Despite the positive reviews, I was skeptical walking into “Interstellar.” I couldn’t imagine sitting through a three hour movie without feeling like it droned on and on. Almost every single movie I have ever seen that surpasses two-and-a-half hours, no matter how critically acclaimed or action-packed, always left me with the thought “Is this over yet?” and I didn’t think “Interstellar” would be an exception.
I settled into my seat, slightly bitter about spending three hours of my day off inside a dark movie theatre. Little did I know, I would leave thinking only about the vastness of space and time.
“Interstellar” takes place on Earth in the near future. The planet is quickly running out of resources and it’s only a matter of years before Earth will become completely uninhabitable. Dust storms rivaling the Dust Bowl from the 1930’s plague farmers and their crops. Long gone is the generation of entrepreneurship and social media. Technology is plentiful and advanced, but no one can stop the impending end of the Earth.
NASA Pilot and engineer-turned-farmer Joseph A. Cooper (Matthew McConaughey), lives with his teenage son Tom (Timothée Chalamet), 10-year-old daughter Murph (Mackenzie Foy), and father-in-law Donald (John Lithgow). He is called upon by NASA to travel into space, accompanied by Brand (Anne Hathaway). The only reason this trip is possible is because of the discovery of a wormhole that orbits Saturn. The wormhole allows them to make the thousand-year-long journey in just two years.
The trip to the distant planets is the last possible effort to save mankind. The risks are high, and because of the time lapse in space, Cooper could return to Earth and everyone on the planet be extinct, including his children. If he ever returns at all.
The movie follows one singular plot from two views. It follows Cooper and his comrades in space, fighting against time. Then it switches to his family growing up and living on a starving planet, falling apart before their eyes.
One of the most impressive aspects about “Interstellar” was the realistic portrayal of a rather far-fetched plot. It is captivating because it makes you wonder if this is the future we are making for ourselves. It took real problems like hunger, deforestation and over-population and made them the antagonist of the movie. It was terrifying how realistic this future Earth’s problems were.

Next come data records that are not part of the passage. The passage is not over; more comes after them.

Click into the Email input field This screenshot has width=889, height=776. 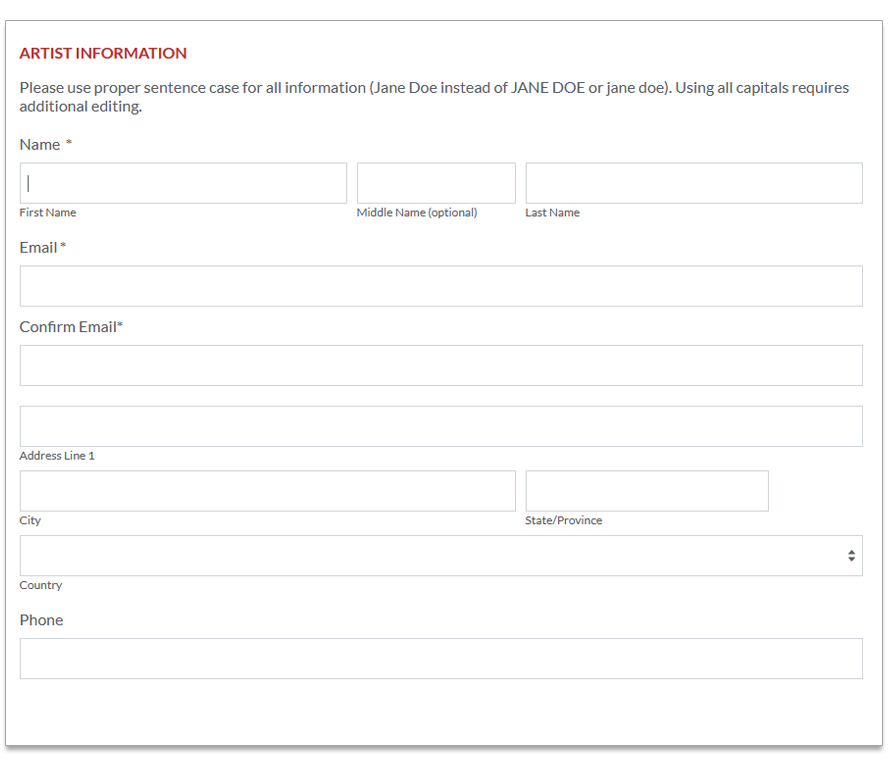pos(441,286)
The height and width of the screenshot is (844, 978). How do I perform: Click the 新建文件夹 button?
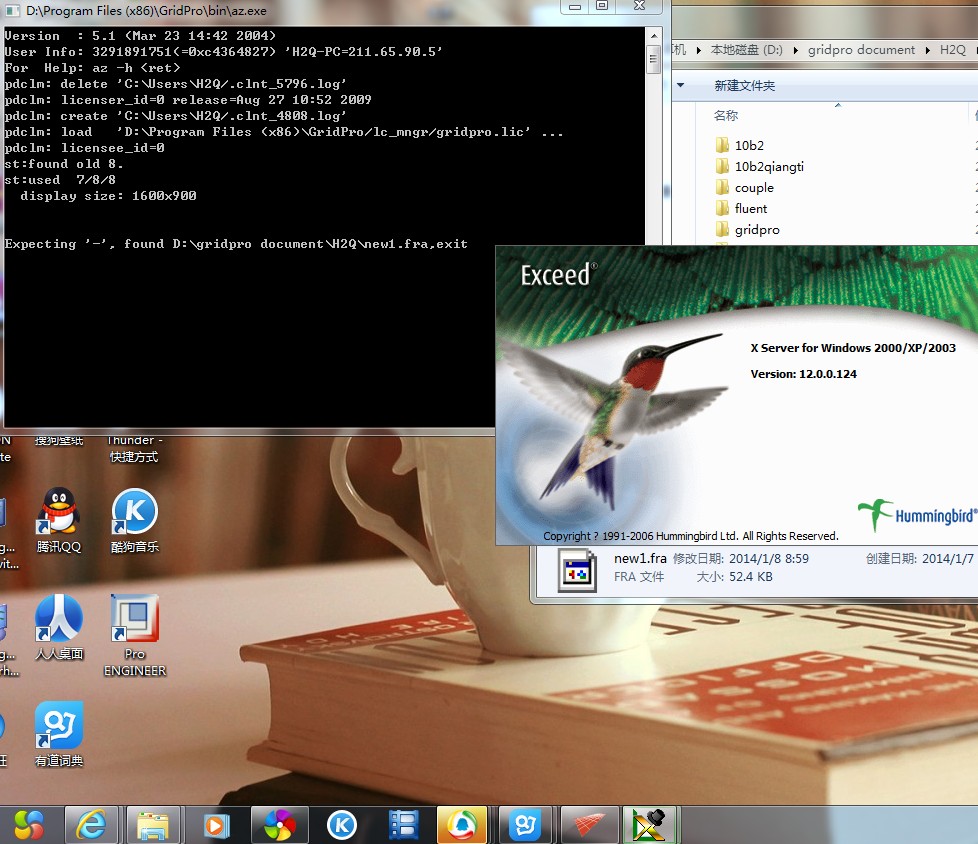coord(744,86)
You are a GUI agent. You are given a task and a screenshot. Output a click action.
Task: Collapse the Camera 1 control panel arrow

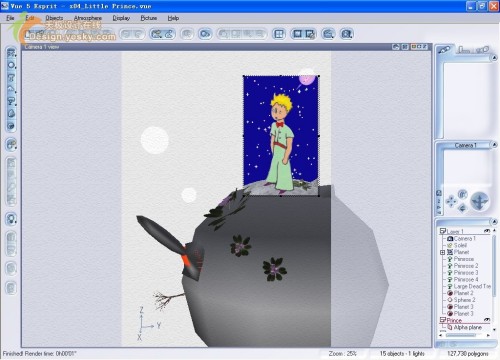(494, 145)
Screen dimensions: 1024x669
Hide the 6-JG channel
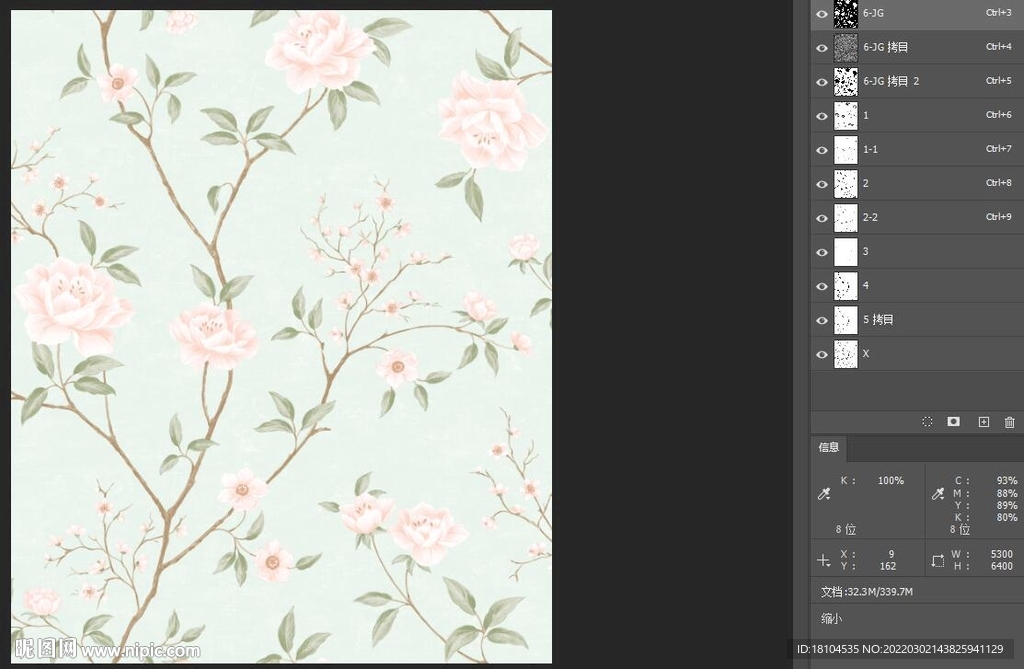tap(822, 14)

Not only did it have one of the most realistic science fiction plots I have ever seen, but the movie really did hold my attention — the entire time. And it did so in a way that wasn’t bombarding me with far-fetched plot twists or overwhelming action scenes.
The emotional connection I had with the characters also made me want to keep watching. It takes great acting to get a viewer to feel a character’s emotions and the entire cast of “Interstellar” manages to do that.
Matthew McConaughey plays Cooper and does an exceptional job making you fall in love with him as a fearless hero and loving dad. The entire movie, the viewer sits in fear, worrying he will not surviving his mission and never see his family again.
Murph, as young girl, is played by Mackenzie Foy. Foy portrays Murph perfectly as the daddy’s-girl, tom-boy she is. As the movie progresses, Murph, as an adult, is played by Jessica Chastain. Chastain makes you directly feel Murph’s pain of being abandoned by her father and living in a hopeless situation.
Anne Hathaway plays Cooper’s partner and, as expected, plays her beautifully. She shows how difficult it can be to choose between what your heart wants, and what is best for everyone.
“Interstellar” goes above and beyond on everything. It is an exceptionally filmed movie without a dull moment, despite its lengthy time. If you have the time, “Interstellar” is definitely worth it; I guarantee you will not be disappointed. If anything you will leave determined to build a spaceship ready to leave your friends and family behind for the sake of all mankind.